Directions
Transcribe the records underneath word for word, and leave no line out.

Data excerpts

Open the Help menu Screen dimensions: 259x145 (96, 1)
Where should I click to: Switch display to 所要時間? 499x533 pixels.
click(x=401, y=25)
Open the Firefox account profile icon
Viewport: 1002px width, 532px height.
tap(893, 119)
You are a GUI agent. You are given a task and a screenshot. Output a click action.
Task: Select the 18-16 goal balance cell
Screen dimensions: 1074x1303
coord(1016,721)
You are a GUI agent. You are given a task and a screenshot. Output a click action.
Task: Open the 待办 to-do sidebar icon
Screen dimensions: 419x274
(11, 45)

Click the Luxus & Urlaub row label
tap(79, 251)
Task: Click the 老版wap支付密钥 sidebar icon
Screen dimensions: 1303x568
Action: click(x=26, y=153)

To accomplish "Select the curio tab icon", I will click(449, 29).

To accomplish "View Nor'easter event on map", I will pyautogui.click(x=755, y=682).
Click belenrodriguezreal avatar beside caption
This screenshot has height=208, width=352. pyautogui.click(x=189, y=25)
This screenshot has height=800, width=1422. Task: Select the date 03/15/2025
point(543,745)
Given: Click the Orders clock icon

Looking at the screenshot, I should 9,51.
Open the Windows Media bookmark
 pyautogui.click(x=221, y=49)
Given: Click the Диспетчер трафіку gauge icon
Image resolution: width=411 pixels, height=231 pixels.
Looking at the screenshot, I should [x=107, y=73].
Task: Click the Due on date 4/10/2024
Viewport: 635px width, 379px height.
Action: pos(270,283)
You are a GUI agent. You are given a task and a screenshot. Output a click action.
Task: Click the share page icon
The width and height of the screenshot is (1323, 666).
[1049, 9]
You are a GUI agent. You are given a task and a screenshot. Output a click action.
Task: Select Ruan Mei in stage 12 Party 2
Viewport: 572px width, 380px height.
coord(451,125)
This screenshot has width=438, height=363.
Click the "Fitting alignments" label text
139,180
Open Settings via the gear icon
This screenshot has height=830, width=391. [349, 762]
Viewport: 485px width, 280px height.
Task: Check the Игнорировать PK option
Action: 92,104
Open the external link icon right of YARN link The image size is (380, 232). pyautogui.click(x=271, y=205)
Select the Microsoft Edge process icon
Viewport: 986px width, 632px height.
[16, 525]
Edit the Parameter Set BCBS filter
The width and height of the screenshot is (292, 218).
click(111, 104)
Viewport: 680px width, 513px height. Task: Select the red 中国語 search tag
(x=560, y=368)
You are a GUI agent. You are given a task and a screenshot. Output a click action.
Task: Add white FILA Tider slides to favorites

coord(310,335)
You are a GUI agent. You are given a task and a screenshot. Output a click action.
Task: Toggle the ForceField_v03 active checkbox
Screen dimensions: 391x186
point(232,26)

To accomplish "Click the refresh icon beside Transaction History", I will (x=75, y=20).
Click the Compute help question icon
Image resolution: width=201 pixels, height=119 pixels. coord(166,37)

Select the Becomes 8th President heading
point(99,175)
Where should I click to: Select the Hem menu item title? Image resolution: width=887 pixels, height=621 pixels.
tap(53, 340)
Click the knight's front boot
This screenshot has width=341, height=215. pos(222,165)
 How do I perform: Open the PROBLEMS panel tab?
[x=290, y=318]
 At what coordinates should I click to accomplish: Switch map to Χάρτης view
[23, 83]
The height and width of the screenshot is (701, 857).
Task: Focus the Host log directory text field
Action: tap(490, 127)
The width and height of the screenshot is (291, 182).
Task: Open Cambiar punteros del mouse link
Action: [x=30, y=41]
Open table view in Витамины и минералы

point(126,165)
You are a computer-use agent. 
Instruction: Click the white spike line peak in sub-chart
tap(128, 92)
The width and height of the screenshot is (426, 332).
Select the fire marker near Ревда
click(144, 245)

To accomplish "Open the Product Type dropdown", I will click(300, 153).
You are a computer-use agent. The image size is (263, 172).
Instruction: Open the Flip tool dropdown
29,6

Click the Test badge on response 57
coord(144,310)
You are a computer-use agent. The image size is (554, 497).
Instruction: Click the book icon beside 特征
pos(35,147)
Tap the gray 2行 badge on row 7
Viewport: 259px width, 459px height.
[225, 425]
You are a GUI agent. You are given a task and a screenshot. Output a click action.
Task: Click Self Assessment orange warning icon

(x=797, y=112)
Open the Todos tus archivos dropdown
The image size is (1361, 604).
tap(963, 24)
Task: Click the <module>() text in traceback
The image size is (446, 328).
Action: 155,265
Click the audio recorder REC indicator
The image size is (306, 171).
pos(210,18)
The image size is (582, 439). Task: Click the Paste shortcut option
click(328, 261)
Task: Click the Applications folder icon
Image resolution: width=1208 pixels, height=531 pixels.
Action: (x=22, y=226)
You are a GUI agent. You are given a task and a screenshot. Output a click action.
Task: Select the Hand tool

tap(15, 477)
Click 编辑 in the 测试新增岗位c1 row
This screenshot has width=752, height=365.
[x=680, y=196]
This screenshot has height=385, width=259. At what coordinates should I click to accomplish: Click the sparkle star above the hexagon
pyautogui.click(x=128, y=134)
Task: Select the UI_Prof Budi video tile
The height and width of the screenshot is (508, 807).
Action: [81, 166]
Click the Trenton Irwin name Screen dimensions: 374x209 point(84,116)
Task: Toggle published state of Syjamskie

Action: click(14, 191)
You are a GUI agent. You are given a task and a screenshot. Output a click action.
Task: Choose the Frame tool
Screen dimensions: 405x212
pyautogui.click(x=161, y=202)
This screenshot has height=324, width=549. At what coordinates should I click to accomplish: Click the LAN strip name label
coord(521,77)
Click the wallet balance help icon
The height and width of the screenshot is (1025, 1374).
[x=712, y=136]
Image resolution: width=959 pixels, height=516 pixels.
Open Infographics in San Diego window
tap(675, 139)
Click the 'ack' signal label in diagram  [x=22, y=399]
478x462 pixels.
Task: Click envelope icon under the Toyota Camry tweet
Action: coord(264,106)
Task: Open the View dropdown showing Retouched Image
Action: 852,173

Solution to the problem
Open the Help menu Screen dimensions: 259x145 (96, 1)
Where should I click to: Switch display to 所要時間? 499x533 pixels.
click(x=401, y=25)
Open the Firefox account profile icon
Viewport: 1002px width, 532px height.
tap(893, 119)
You are a GUI agent. You are given a task and a screenshot. Output a click action.
Task: Select the 18-16 goal balance cell
Screen dimensions: 1074x1303
coord(1016,721)
You are a GUI agent. You are given a task and a screenshot. Output a click action.
Task: Open the 待办 to-do sidebar icon
Screen dimensions: 419x274
(11, 45)

Click the Luxus & Urlaub row label
tap(79, 251)
Task: Click the 老版wap支付密钥 sidebar icon
Screen dimensions: 1303x568
Action: click(x=26, y=153)

To accomplish "Select the curio tab icon", I will click(449, 29).

To accomplish "View Nor'easter event on map", I will pyautogui.click(x=755, y=682).
Click belenrodriguezreal avatar beside caption
This screenshot has height=208, width=352. pyautogui.click(x=189, y=25)
This screenshot has height=800, width=1422. Task: Select the date 03/15/2025
point(543,745)
Given: Click the Orders clock icon

Looking at the screenshot, I should 9,51.
Open the Windows Media bookmark
 pyautogui.click(x=221, y=49)
Given: Click the Диспетчер трафіку gauge icon
Image resolution: width=411 pixels, height=231 pixels.
Looking at the screenshot, I should [x=107, y=73].
Task: Click the Due on date 4/10/2024
Viewport: 635px width, 379px height.
Action: pos(270,283)
You are a GUI agent. You are given a task and a screenshot. Output a click action.
Task: Click the share page icon
The width and height of the screenshot is (1323, 666).
[1049, 9]
You are a GUI agent. You are given a task and a screenshot. Output a click action.
Task: Select Ruan Mei in stage 12 Party 2
Viewport: 572px width, 380px height.
coord(451,125)
This screenshot has width=438, height=363.
Click the "Fitting alignments" label text
139,180
Open Settings via the gear icon
This screenshot has height=830, width=391. [349, 762]
Viewport: 485px width, 280px height.
Task: Check the Игнорировать PK option
Action: 92,104
Open the external link icon right of YARN link The image size is (380, 232). pyautogui.click(x=271, y=205)
Select the Microsoft Edge process icon
Viewport: 986px width, 632px height.
[16, 525]
Edit the Parameter Set BCBS filter
The width and height of the screenshot is (292, 218).
click(111, 104)
Viewport: 680px width, 513px height. Task: Select the red 中国語 search tag
(x=560, y=368)
You are a GUI agent. You are given a task and a screenshot. Output a click action.
Task: Add white FILA Tider slides to favorites

coord(310,335)
You are a GUI agent. You are given a task and a screenshot. Output a click action.
Task: Toggle the ForceField_v03 active checkbox
Screen dimensions: 391x186
point(232,26)

To accomplish "Click the refresh icon beside Transaction History", I will (x=75, y=20).
Click the Compute help question icon
Image resolution: width=201 pixels, height=119 pixels. coord(166,37)

Select the Becomes 8th President heading
point(99,175)
Where should I click to: Select the Hem menu item title? Image resolution: width=887 pixels, height=621 pixels.
tap(53, 340)
Click the knight's front boot
This screenshot has width=341, height=215. pos(222,165)
 How do I perform: Open the PROBLEMS panel tab?
[x=290, y=318]
 At what coordinates should I click to accomplish: Switch map to Χάρτης view
[23, 83]
The height and width of the screenshot is (701, 857).
Task: Focus the Host log directory text field
Action: tap(490, 127)
The width and height of the screenshot is (291, 182).
Task: Open Cambiar punteros del mouse link
Action: [x=30, y=41]
Open table view in Витамины и минералы

point(126,165)
You are a computer-use agent. 
Instruction: Click the white spike line peak in sub-chart
tap(128, 92)
The width and height of the screenshot is (426, 332).
Select the fire marker near Ревда
click(144, 245)

To accomplish "Open the Product Type dropdown", I will click(300, 153).
You are a computer-use agent. The image size is (263, 172).
Instruction: Open the Flip tool dropdown
29,6

Click the Test badge on response 57
coord(144,310)
You are a computer-use agent. The image size is (554, 497).
Instruction: Click the book icon beside 特征
pos(35,147)
Tap the gray 2行 badge on row 7
Viewport: 259px width, 459px height.
[225, 425]
You are a GUI agent. You are given a task and a screenshot. Output a click action.
Task: Click Self Assessment orange warning icon

(x=797, y=112)
Open the Todos tus archivos dropdown
The image size is (1361, 604).
tap(963, 24)
Task: Click the <module>() text in traceback
The image size is (446, 328).
Action: 155,265
Click the audio recorder REC indicator
The image size is (306, 171).
pos(210,18)
The image size is (582, 439). Task: Click the Paste shortcut option
click(328, 261)
Task: Click the Applications folder icon
Image resolution: width=1208 pixels, height=531 pixels.
Action: (x=22, y=226)
You are a GUI agent. You are given a task and a screenshot. Output a click action.
Task: Select the Hand tool

tap(15, 477)
Click 编辑 in the 测试新增岗位c1 row
This screenshot has width=752, height=365.
[x=680, y=196]
This screenshot has height=385, width=259. At what coordinates should I click to accomplish: Click the sparkle star above the hexagon
pyautogui.click(x=128, y=134)
Task: Select the UI_Prof Budi video tile
The height and width of the screenshot is (508, 807).
Action: [81, 166]
Click the Trenton Irwin name Screen dimensions: 374x209 point(84,116)
Task: Toggle published state of Syjamskie

Action: click(14, 191)
You are a GUI agent. You are given a task and a screenshot. Output a click action.
Task: Choose the Frame tool
Screen dimensions: 405x212
pyautogui.click(x=161, y=202)
This screenshot has height=324, width=549. At what coordinates should I click to accomplish: Click the LAN strip name label
coord(521,77)
Click the wallet balance help icon
The height and width of the screenshot is (1025, 1374).
[x=712, y=136]
Image resolution: width=959 pixels, height=516 pixels.
Open Infographics in San Diego window
tap(675, 139)
Click the 'ack' signal label in diagram  [x=22, y=399]
478x462 pixels.
Task: Click envelope icon under the Toyota Camry tweet
Action: coord(264,106)
Task: Open the View dropdown showing Retouched Image
Action: 852,173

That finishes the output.